→ Given request: Rewrite the lines from the one containing "is (742, 397)." through the one containing "at (1530, 45).", replacing "reference images tool" with "tool options" and keeping everything else the same.

[START OF Material provided]

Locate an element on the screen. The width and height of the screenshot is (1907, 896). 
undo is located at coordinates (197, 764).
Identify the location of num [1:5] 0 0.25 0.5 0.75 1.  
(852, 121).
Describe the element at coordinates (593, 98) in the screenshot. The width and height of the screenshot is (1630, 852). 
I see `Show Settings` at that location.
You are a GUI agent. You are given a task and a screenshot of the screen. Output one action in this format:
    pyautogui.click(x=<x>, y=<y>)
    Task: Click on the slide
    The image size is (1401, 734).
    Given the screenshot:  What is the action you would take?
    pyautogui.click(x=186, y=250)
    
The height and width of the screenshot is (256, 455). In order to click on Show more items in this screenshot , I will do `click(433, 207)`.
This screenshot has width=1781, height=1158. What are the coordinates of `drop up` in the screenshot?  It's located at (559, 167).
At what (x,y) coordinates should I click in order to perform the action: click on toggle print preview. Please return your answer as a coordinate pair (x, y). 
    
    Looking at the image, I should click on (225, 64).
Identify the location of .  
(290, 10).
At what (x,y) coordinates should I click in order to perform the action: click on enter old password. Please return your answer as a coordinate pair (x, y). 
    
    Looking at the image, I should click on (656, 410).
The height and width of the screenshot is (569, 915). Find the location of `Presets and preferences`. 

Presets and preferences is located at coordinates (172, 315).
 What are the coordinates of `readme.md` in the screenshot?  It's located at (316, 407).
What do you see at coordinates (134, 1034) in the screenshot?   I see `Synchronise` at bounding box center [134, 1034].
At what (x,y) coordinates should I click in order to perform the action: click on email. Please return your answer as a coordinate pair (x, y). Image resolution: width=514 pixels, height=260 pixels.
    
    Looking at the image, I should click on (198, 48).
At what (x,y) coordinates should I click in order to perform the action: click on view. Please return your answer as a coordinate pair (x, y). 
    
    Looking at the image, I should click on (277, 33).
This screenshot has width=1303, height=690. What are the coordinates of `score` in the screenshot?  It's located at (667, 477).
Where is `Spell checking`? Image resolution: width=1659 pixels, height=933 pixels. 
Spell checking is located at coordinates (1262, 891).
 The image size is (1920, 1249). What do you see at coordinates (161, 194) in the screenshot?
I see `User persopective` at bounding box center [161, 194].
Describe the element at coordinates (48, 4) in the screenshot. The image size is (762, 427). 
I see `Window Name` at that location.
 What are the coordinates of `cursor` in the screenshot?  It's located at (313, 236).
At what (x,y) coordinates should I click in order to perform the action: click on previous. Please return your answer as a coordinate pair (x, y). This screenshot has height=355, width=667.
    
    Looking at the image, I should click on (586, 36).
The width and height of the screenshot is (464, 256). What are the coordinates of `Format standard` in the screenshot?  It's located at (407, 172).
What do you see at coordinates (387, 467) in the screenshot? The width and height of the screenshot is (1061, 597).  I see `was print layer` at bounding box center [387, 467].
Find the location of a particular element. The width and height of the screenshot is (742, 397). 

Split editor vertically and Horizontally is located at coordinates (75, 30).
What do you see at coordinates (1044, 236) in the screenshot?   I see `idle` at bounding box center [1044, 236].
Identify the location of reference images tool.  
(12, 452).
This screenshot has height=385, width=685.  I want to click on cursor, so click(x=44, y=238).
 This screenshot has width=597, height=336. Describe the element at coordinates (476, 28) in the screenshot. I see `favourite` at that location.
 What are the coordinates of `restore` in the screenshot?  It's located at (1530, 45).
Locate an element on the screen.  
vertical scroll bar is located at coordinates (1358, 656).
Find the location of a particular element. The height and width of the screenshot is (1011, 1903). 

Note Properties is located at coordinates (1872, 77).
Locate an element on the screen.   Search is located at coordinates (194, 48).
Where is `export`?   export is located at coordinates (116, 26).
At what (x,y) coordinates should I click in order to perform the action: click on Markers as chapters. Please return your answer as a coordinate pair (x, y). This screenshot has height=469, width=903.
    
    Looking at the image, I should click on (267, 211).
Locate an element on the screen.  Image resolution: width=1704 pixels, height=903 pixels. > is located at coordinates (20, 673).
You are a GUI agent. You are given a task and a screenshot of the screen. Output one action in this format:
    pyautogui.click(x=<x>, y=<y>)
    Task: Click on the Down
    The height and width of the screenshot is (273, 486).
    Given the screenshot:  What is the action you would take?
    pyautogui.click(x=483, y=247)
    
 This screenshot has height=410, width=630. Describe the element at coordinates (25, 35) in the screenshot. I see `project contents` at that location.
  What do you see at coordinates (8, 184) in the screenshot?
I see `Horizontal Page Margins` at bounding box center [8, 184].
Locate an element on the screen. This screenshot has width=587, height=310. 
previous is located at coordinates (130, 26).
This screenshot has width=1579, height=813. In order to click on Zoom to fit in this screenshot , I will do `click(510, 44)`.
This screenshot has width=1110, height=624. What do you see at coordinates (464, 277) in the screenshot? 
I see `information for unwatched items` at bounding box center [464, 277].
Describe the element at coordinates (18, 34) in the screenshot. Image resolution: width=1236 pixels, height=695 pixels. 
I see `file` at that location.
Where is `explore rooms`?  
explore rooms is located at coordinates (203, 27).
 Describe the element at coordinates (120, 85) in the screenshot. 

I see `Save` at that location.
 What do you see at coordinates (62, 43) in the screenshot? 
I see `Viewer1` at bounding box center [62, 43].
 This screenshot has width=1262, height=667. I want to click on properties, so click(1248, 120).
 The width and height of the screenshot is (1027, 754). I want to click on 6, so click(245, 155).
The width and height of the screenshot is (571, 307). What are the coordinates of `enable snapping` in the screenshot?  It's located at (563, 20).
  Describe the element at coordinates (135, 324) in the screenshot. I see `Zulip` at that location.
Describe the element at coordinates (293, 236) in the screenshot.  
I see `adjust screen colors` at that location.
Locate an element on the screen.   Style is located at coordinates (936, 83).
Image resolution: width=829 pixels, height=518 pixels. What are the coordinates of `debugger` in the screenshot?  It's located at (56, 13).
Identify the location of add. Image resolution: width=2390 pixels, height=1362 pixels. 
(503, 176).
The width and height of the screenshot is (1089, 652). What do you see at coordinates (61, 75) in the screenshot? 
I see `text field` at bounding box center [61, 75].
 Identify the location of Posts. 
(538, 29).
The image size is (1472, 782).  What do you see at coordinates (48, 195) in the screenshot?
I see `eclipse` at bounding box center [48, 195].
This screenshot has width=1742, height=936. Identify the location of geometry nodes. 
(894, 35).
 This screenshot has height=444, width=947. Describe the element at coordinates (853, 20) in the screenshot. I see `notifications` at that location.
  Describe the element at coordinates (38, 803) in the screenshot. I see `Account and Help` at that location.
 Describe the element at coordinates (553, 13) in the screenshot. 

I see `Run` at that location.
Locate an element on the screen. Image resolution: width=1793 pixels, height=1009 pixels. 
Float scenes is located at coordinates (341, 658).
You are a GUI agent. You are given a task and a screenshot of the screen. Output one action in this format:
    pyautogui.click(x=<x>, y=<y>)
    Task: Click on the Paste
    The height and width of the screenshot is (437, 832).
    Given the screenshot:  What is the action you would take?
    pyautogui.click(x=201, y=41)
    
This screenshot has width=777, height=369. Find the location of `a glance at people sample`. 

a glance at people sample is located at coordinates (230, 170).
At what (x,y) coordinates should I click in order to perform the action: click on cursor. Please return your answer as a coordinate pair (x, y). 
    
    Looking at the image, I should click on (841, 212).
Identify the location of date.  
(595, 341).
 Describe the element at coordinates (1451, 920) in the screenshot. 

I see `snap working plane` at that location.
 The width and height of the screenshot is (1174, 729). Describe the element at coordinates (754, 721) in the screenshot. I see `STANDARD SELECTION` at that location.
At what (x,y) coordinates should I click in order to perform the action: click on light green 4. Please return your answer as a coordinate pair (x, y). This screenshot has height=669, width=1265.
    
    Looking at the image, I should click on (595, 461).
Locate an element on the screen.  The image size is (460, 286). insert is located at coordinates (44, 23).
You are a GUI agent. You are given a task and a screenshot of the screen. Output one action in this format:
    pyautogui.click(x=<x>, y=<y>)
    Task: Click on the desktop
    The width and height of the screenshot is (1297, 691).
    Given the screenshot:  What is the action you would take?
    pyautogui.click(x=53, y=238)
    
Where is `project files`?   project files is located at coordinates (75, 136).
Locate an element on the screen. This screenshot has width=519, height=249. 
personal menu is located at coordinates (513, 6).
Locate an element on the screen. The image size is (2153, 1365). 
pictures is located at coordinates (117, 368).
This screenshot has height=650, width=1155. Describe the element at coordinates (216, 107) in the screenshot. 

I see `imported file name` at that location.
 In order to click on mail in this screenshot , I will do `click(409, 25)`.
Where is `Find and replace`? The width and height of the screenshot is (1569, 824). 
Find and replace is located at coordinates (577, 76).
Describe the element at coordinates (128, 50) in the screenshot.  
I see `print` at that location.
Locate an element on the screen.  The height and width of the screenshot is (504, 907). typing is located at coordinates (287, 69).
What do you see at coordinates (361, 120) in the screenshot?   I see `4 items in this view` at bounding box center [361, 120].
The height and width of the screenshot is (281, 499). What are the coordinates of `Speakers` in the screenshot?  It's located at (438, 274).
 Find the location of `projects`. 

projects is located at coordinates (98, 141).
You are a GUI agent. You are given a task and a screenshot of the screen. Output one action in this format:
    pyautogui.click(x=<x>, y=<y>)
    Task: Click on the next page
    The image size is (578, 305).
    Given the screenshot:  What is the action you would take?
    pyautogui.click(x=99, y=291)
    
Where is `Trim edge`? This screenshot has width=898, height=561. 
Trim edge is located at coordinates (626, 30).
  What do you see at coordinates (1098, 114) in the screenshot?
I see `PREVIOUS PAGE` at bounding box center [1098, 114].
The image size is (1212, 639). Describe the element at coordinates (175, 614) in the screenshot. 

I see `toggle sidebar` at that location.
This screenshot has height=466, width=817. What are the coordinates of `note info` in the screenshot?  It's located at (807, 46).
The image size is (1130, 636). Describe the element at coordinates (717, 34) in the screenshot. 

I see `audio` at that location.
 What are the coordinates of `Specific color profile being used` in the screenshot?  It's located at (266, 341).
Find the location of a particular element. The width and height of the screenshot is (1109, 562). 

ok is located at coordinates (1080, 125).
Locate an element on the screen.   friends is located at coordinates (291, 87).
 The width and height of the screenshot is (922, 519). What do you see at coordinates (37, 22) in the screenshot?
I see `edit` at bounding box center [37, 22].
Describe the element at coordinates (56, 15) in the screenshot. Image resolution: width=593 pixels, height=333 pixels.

[END OF Material provided]

→ Result:
Find the location of a particular element. The width and height of the screenshot is (742, 397). 

Split editor vertically and Horizontally is located at coordinates (75, 30).
What do you see at coordinates (1044, 236) in the screenshot?   I see `idle` at bounding box center [1044, 236].
Identify the location of tool options.  
(12, 452).
This screenshot has height=385, width=685.  I want to click on cursor, so click(x=44, y=238).
 This screenshot has width=597, height=336. Describe the element at coordinates (476, 28) in the screenshot. I see `favourite` at that location.
 What are the coordinates of `restore` in the screenshot?  It's located at (1530, 45).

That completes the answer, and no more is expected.